まあ、好きな男の子がいたら、それ以外に興味を示す方が稀であるか。
小日向みたいにあからさまには表に出さないが、秋月さんも普通に東山くんガチ勢だ。
西野さんは、把握し切れていない友好関係は触れ難いので、深くは踏み込まなかった。
多感な時期の学生が長く友達をしていたら、良い事も悪い事も、紆余曲折はあるものだからだ。
小日向や白鷺。秋月さんレベルの美人が地味な男の子を好きになるなら、それなりの理由があるのかも知れない。

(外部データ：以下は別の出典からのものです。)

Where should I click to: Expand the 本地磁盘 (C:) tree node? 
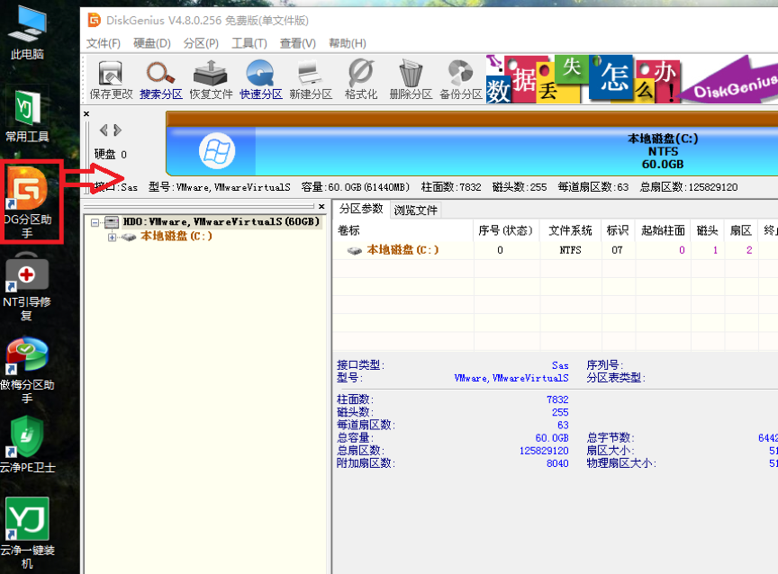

優等生の頭脳を駆使しても、よく分からないので考えるのをやめた。

「そうだね。一条くん優しいから、色々聞いてみてもいいかもね」
可愛い。
黒川さんは、本人のぽわぽわした雰囲気ながら、頑張って一条を褒めていた。
一条をかなり信頼しているようだが。
好きな人に対して優しいのは普通で、それは貴女だけに見せている優しさだと全員が思っていた。
だが、誰もツッコミを入れない。
この場での一番の勝ち組は、黒川さんだからだ。
その為、負け組である人間は強く発言することは出来なかった。
彼氏がいる普通の女子が、クラス内の地位が一日で高くなることはよくある。
それがクラス。いや、学年一番のイケメンである一条であれば、その順位は読者モデルの小日向よりも上にくる。
真島さんはポツリと呟く。
「いい男子いないかなぁ……」
真島さんは、可愛くてモテるヒロインタイプではなく、どこにでもいる一般人だけれども、そういうのに憧れていた。
華やかな文化祭は、やっぱり男子と回るものだ。
文化祭を隣のツンデレ優等生と毎年のように一緒に回るのは、また違うわけである。
「みんな、素敵な男子紹介してよ。ほら、東山くんとか一条くんみたいな気軽に話せるタイプでいいからさぁ」
顔や頭は普通でいいから、気軽に話せて楽しませてくれる気の利く男子を所望していた。
「いないよ」
「いないな」
「いないかな」
「いないっしょ」
「いないよ」
「いないいない」
「またそんな馬鹿みたいなこと言っていないで、勉強するとか地道な努力をして女としての魅力を高めなさいよ。そもそも普通レベルがまず普通じゃないから。サラッと言っているけど、それはガッキーと争うようなものよ?」
「なんで付き合い長い人間が、長文で反論してくるのよ!」
「このクラスでさえ、美人や可愛い子が多いのに、ワンチャンあると思っているの?」
「月子のばーかばーか。幼なじみやめてやる!」
「ええ、ありがとう」
「なんだよ! もー!!」
西野さんと真島さんは、言い争いを始めるのだった。
幼なじみなので、信頼があるからこそ喧嘩も出来る。
他の人達は、温かく見守っていた。


野郎二人。
「僕達、何時になったら教室に入れるのかな?」
段ボールを回収してきたはいいが、廊下で待機していた。
あの空気の中に男子が入るのは無理である。
集まった女性は姦しい。
全員から絡まれて、餌食にされるのは目に見えていた。
「一条。仕方ないし、飲み物奢るから自販機行こうぜ」
「え、何もしてないのに悪いよ」
「大体俺の身内のせいだろうし、別にいいよ」
「そんなことないと思うよ?」
「いや、信頼しているから」
「あ、そうなんだ。大変だね……」
「黒川さんみたいな大人しい女の子が羨ましいよ」
「僕の好きな人だからね?! 譲らないよ!?」
「お、おう……」
こいつも大概やばいやつだよな。
まあ、ただのイケメンよりも、人間味あっていいんだろうけどさ。
滅茶苦茶、黒川さんの可愛いところを語られた。
一条よ。
黒川さんのことを誰よりも好きだろうし、熱くなるのは分かるけど、分からんよ。